GIVEN INSTRUCTION> Check each statement against the passage below on Syrian pay-rise rumors and answer yes or no, quoting the words that settle it: (a) the last pay rise for state employees came in September 2015; (b) Abed Fadilah said the draft decision to raise salaries is with the People's Council; (c) Younes al-Karim considers the ultimate goal of the operation clear.

The local newspaper Al-Watan, close to the Syrian regime, published on August 30 a report saying that the Prime Minister in the government of the regime, Imad Khamis, promised “recent pay rise,” but few days later, the newspaper quoted the Chairman of the Securities and Exchange Commission and the member of the Advisory Council of the cabinet, Abed Fadilah, who clarified that “making a pay rise without improving the standard of living and increasing the level of services will not be feasible.”

Fadilah statements’ put an end to the hopes of a recent pay rise, but left the door open for interpretations, when he said that “the decision to raise salaries is taken, and this increase is related to the flexibility of the economy and its ability to increase production. Overall, the draft decision to raise salaries is with the government, but the question about its ratio and method of implementation remains unanswered.”

The debate over pay rise continued for about a month, until the talk stopped. But, it was not the first time Syrian media had fuelled the issue of pay rise, the most influential issue in the living conditions of the Syrians.

During 2016 and 2017, there were rumors of an expected pay rise for state employees, but nothing changed.

The last pay rise for state employees was in September 2015, when Bashar al-Assad issued decrees 41 and 42, adding an amount of 2,500 Syrian pounds to state salaries and wages.

Although it was not live up to expectations, the rise came about a year after widespread rumors about a 50% rise and after employees lost hope. They got the equivalent of an additional five dollars per month.

According to Syrian economic analyst Younes al-Karim, rumors about salaries come from different sources. “The first is the public pressure. People want to have pay rise, and their claims support the statements of analysts and economists who seek to lead the media landscape.”

Younes added that “the other source is the regime’s supporters and decision makers who make statements in response to the popular demand. They follow the policy of manipulation, as an official appears to determine an expected increase rate, while some say that there will be no rise and others tell the public complex statements. The economist can know the truth of these statements because the increases are based on numbers.”

The third party, from Younes’ point of view, consists of parties that try to create a conflict between the regime and its supporters, focusing on the fact that there is no victory on the ground, and that those who supported the regime did not receive a reward.

In conclusion, Younes believes that the operation is entirely run by the intelligence services, but he thinks that the ultimate goal is unclear because of the overlapping events.

Syrian soldiers passing in front of Syrian President Bashar al-Assad's photo which marks the anniversary of his forces' control over the city of Aleppo- December 21, 2017 (AFP)

Syrian soldiers passing in front of Syrian President Bashar al-Assad’s photo which marks the anniversary of his forces’ control over the city of Aleppo- December 21, 2017 (AFP)


Demobilization of reserve soldiers … “Syria is fine”

A member of the People’s Council of Syria, Nabil Saleh, launched a rumor on Facebook at the end of last October about the suspension of calls for reserve service in Syria, and the news significantly spread through social media.

Saleh said that the Minister of Defense announced in a session of the People’s Council of Syria that Bashar al-Assad demanded to study the possibility of demobilization of all reserve soldiers and not to keep one.

AVAILABLE DATA>
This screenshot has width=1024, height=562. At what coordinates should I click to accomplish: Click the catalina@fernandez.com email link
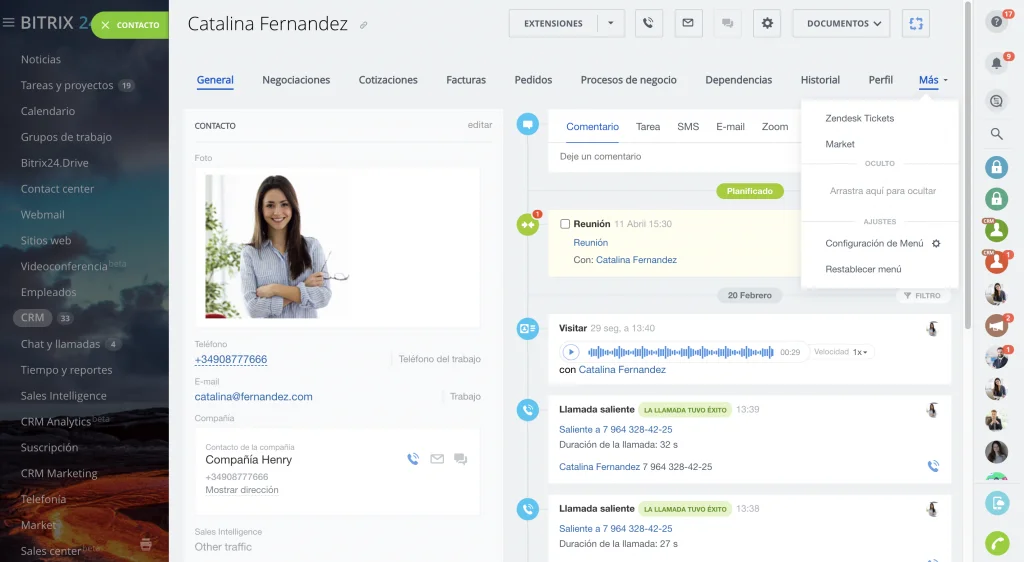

WRITTEN ANSWER>
(a) Yes: "The last pay rise for state employees was in September 2015"
(b) No: "the draft decision to raise salaries is with the government"
(c) No: "he thinks that the ultimate goal is unclear because of the overlapping events"